Safe Synthetics SDK

Gretel Safe Synthetics allows you to create private versions of your sensitive data. You can use Safe Synthetics to redact and replace sensitive Personally Identifiable Information (PII) with Transform, obfuscate quasi-identifiers with Synthetics, and apply differential privacy for mathematical guarantees of privacy protection.

Getting Started

The Safe Synthetics SDK adopts a fluent builder pattern for constructing a Safe Synthetic data pipeline.

The following code example creates and executes a synthetic data pipeline. The script will wait while the job completes, and then return the data generation report and associated dataset.

from gretel_client.navigator_client import Gretel

gretel = Gretel()

synthetic_dataset = gretel.safe_synthetics\
    .from_data_source("https://raw.githubusercontent.com/gretelai/gretel-blueprints/refs/heads/main/sample_data/financial_transactions.csv")
    .transform()
    .synthesize()
    .create()


# waits until the synthetic data pipeline completes
synthetic_dataset.wait_until_done()

# to view a report of the dataset
synthetic_dataset.report.table


# to view the final transformed dataset as a dataframe
synthetic_dataset.dataset.df

For more information and examples please view our main product documentation.

class gretel_client.safe_synthetics.dataset.SafeSyntheticDataset(builder: WorkflowBuilder, registry: Registry)

A class for configuring and creating synthetic data generation workflows.

transform(config: str | dict = 'transform/default') Self

Add a data transformation step to the workflow.

Parameters:

config – Transform configuration, either as a string path to a blueprint or a dictionary of configuration options.

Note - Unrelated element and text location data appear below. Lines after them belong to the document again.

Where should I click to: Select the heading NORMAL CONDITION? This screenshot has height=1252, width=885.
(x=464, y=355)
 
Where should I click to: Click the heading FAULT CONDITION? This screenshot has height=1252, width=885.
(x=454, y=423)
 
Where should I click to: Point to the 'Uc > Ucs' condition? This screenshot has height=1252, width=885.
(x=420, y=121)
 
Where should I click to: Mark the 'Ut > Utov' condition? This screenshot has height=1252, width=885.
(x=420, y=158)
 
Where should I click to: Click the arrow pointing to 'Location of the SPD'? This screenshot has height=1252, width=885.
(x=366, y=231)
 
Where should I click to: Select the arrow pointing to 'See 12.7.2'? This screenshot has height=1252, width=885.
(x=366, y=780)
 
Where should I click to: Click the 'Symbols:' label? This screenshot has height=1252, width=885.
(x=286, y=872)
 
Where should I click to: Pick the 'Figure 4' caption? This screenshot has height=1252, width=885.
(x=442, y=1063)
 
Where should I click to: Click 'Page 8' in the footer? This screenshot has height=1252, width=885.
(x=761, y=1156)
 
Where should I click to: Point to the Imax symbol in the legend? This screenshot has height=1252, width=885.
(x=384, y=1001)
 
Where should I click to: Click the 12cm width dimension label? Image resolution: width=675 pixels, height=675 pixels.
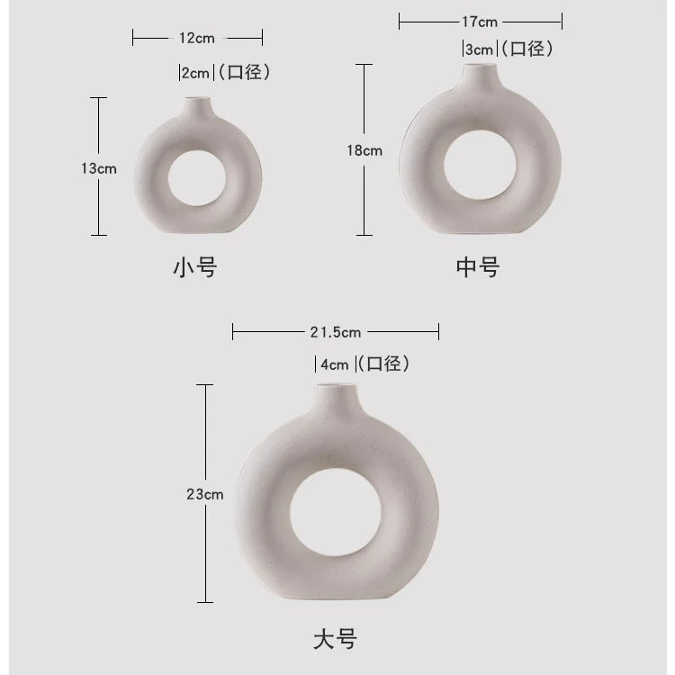click(197, 39)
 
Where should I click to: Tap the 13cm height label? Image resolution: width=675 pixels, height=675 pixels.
click(99, 168)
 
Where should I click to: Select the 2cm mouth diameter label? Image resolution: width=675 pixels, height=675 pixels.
click(195, 73)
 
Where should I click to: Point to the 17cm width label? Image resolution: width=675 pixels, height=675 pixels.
click(480, 22)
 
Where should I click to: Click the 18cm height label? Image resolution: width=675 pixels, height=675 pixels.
click(364, 150)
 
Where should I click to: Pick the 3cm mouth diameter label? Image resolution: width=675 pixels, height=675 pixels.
click(479, 50)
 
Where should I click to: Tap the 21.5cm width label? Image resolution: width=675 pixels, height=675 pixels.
click(336, 332)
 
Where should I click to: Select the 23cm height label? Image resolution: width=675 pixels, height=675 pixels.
click(205, 494)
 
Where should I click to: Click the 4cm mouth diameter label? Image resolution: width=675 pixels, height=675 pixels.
click(335, 365)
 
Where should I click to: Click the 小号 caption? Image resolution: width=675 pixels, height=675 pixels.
click(195, 267)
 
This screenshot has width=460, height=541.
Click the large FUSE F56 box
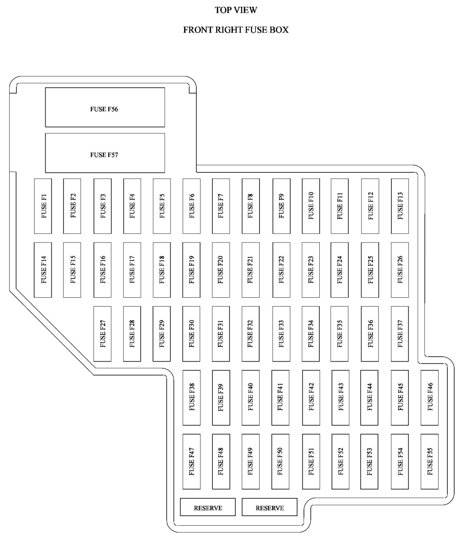(x=105, y=107)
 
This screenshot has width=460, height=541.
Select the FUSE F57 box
(x=105, y=153)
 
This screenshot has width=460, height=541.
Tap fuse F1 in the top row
(x=43, y=206)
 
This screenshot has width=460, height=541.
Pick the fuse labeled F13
(x=400, y=206)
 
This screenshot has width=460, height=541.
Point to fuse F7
(x=221, y=206)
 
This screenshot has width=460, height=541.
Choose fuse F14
(x=43, y=270)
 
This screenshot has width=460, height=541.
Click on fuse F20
(x=221, y=270)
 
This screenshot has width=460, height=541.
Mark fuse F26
(x=400, y=270)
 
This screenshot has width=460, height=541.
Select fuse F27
(x=102, y=334)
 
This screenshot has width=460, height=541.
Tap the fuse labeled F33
(x=281, y=334)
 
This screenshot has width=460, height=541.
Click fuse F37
(x=400, y=334)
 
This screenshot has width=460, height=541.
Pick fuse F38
(x=191, y=398)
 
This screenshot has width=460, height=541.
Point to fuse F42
(x=311, y=398)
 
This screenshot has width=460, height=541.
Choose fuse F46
(x=429, y=398)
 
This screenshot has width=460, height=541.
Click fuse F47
(x=191, y=462)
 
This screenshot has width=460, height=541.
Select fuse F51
(x=311, y=462)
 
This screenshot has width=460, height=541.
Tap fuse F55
(x=429, y=462)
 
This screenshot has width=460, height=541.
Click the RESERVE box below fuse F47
(x=208, y=507)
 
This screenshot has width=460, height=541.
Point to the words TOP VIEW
(x=236, y=10)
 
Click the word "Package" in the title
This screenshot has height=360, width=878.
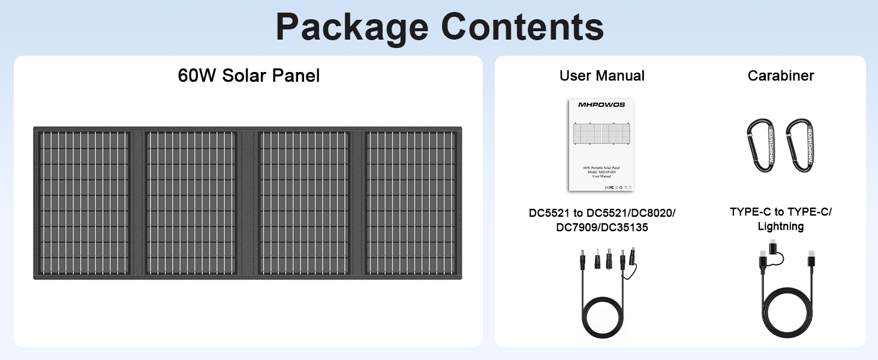[x=353, y=27]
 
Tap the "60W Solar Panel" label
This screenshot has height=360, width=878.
[x=249, y=76]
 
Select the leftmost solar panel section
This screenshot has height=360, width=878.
[x=84, y=203]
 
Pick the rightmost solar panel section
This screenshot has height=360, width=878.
[x=411, y=203]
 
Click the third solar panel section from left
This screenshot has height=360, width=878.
[x=303, y=203]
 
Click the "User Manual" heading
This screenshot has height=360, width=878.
[x=602, y=76]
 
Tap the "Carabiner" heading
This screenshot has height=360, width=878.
[x=781, y=76]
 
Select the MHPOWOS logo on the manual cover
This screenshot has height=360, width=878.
[x=601, y=105]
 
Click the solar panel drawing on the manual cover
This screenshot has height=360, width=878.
[x=601, y=134]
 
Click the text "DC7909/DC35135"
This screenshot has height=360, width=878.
[x=602, y=227]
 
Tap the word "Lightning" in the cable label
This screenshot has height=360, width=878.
[x=781, y=227]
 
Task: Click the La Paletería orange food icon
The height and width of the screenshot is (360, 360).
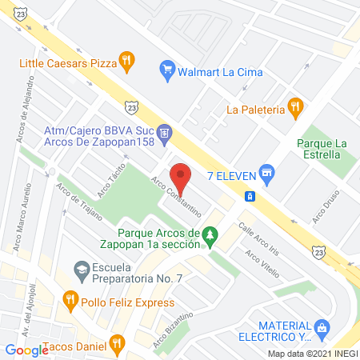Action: point(295,104)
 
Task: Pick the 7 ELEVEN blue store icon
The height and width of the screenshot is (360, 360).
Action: point(268,170)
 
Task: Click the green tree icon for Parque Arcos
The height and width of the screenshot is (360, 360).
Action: point(210,235)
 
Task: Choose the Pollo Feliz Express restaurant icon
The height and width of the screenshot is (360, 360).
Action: point(70,301)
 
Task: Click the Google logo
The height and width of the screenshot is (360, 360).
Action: point(26,350)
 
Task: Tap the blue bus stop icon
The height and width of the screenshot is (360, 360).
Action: point(250,196)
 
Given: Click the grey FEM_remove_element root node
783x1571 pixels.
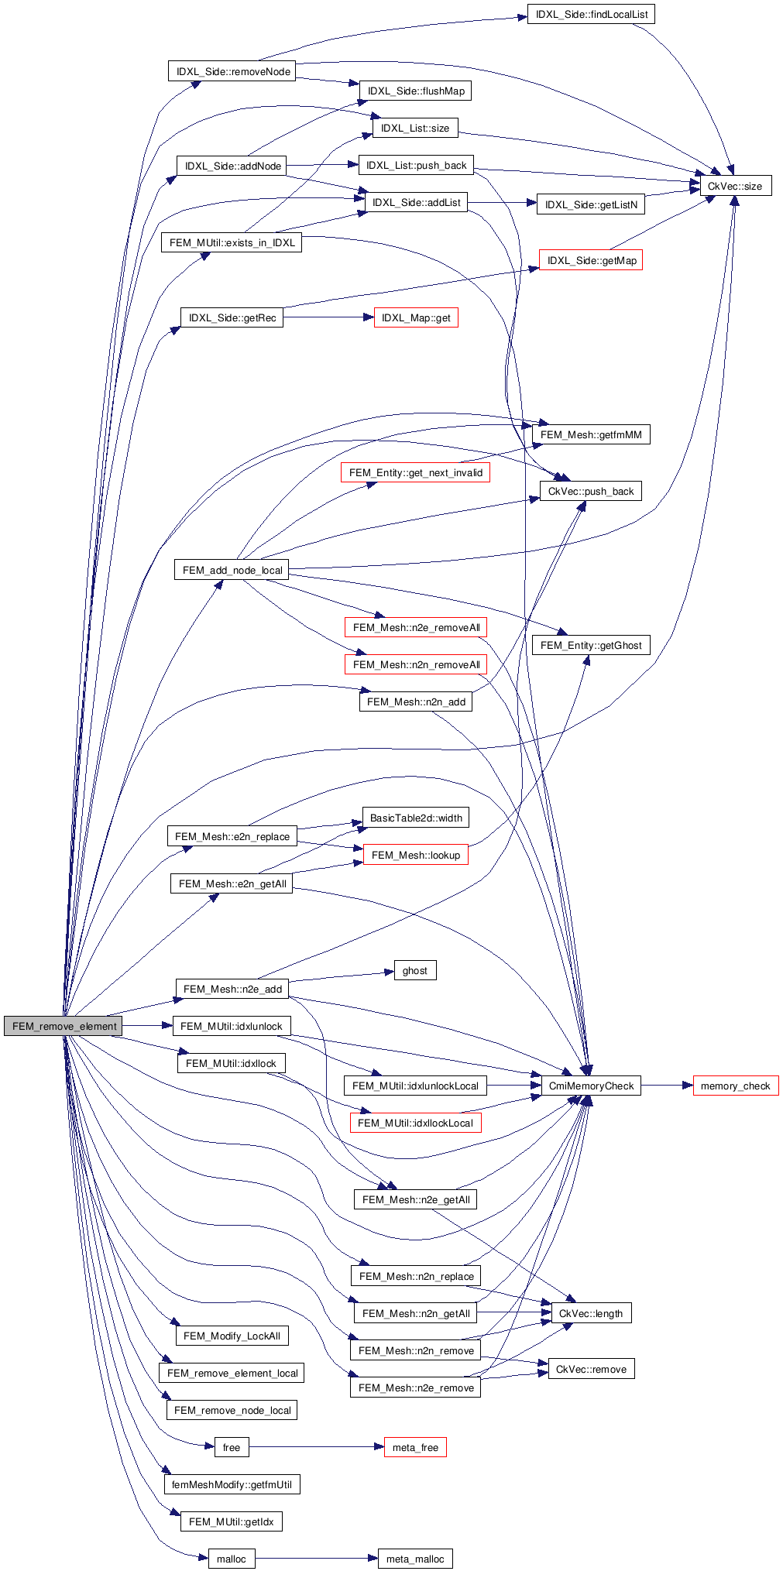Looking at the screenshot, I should pos(64,1026).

Defaults to “transform/default”.

data_source(data_source: str | Path | DataFrame, use_data_source_step: bool = True) Self

Configure the input data source for the workflow.

Parameters:
  • data_source – Input data as either a file path, Path object, or pandas DataFrame

  • use_data_source_step – Whether to create a dedicated data source step in the workflow. Defaults to True.

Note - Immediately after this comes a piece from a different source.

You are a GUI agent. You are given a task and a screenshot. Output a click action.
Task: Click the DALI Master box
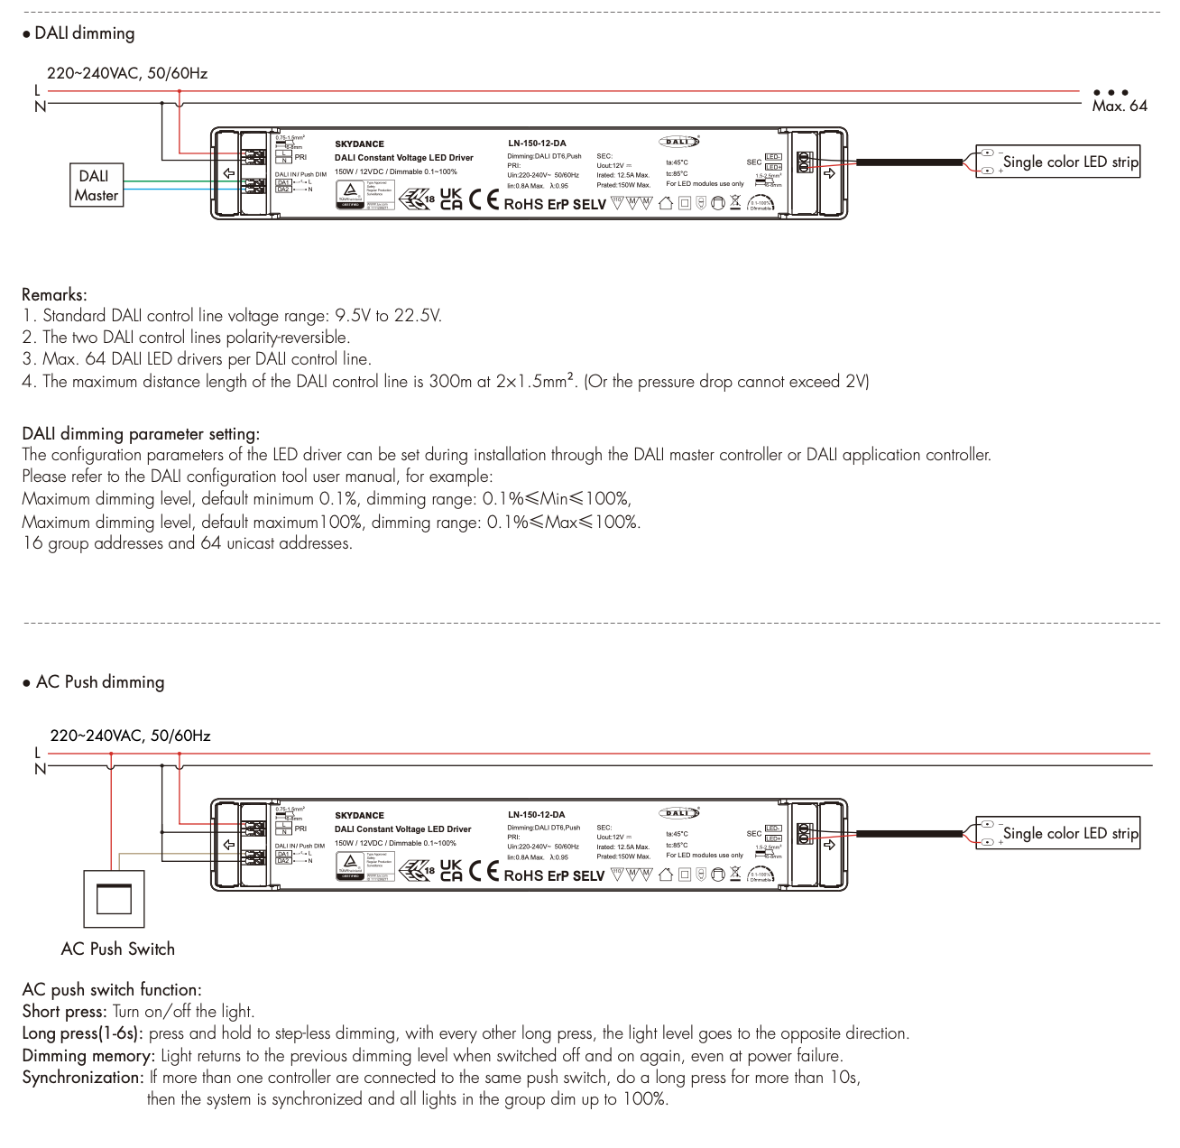(97, 186)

holdout(holdout: float | int | str | Path | DataFrame, max_holdout: int | None = None, group_by: str | None = None) Self

Configure a holdout dataset. This holdout will get used during evaluation.

Parameters:
  • holdout – If a numeric value, indicates the amount of data to holdout, either as a fraction (float) or absolute number of records (int). Alternatively can be a file path to, or pandas DataFrame of, pre-configured test holdout data.

  • max_holdout – Maximum number of records to include in holdout set

  • group_by – Column name to use for grouped holdout selection

synthesize(model_or_blueprint_or_task: str | BaseModel | None = 'tabular_ft/default', config: dict | str | None = None, num_records: int | None = None)

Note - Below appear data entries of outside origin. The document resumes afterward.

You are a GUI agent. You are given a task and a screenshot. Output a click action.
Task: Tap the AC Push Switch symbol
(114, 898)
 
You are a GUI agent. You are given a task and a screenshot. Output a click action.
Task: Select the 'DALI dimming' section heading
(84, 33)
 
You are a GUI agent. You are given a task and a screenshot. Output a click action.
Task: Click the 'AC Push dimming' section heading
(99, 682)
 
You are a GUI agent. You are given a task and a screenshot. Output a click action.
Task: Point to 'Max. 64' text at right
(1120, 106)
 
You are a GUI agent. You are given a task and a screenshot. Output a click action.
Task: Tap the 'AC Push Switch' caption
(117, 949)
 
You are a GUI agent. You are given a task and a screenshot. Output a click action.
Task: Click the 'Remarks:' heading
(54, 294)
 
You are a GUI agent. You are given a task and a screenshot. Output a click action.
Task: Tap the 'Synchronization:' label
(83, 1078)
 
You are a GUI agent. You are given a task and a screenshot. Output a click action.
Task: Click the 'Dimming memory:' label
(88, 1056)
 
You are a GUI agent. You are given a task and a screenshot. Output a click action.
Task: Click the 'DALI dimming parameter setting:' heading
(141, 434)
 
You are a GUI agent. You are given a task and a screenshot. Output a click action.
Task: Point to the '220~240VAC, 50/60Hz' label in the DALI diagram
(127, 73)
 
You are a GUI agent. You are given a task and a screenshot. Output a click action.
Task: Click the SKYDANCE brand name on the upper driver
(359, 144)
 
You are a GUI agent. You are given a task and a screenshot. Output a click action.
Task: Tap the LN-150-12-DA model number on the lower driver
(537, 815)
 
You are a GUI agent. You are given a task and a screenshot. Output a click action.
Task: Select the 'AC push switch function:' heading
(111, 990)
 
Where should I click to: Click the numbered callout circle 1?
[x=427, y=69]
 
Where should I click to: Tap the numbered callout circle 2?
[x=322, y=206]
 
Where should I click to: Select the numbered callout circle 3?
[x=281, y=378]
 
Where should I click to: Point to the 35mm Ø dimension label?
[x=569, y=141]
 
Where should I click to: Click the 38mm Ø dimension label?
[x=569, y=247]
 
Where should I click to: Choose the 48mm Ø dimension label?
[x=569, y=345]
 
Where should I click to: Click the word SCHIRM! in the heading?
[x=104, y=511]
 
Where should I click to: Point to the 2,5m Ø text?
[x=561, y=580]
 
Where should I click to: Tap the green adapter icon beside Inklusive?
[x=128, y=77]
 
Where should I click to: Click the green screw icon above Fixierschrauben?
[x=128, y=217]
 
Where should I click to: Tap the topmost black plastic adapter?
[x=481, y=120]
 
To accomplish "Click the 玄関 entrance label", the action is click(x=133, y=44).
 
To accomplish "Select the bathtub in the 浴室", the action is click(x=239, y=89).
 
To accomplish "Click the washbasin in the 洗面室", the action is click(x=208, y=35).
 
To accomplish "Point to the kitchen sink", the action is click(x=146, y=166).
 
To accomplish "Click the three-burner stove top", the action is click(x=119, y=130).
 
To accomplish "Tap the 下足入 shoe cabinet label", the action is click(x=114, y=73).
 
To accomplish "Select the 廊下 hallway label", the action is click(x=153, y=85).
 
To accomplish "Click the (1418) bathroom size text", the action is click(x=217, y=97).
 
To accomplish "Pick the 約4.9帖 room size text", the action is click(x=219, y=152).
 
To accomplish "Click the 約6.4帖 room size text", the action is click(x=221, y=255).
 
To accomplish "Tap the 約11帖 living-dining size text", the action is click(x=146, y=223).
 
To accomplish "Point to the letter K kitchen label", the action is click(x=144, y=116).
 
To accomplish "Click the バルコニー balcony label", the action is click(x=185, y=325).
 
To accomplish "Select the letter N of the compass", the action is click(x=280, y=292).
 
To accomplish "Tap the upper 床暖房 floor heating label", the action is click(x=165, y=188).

Configure the synthetic data generation model.

Parameters:
  • model_or_blueprint_or_task – Model specification, either as a string identifier, blueprint path, or BaseModel instance

  • config – Additional configuration options as dict or YAML string

  • num_records – Number of synthetic records to generate

Raises:

TaskConfigError – If the model configuration cannot be determined

evaluate(config: dict | str | EvaluateSafeSyntheticsDataset | None = None, disable: bool = False) Self

Configure the evaluation step for comparing synthetic to original data.

Parameters:
  • config – Evaluation configuration as dict, YAML string, or concrete config instance

  • disable – If True, disable the evaluation step. Defaults to False.

create(new_workflow: bool = False, name: str | None = None, run_name: str | None = None, wait_until_done: bool = False) WorkflowRun

Create and optionally execute the configured synthetic data generation pipeline.

Parameters:
  • new_workflow – If True, create a new workflow instead of using existing

  • name – Name for the workflow

  • run_name – Name for this specific workflow run

  • wait_until_done – If True, wait for workflow completion before returning

Returns:

WorkflowRun instance representing the created workflow

Raises:

WorkflowValidationError – If the workflow configuration is invalid

builder() WorkflowBuilder

Get the underlying WorkflowBuilder instance.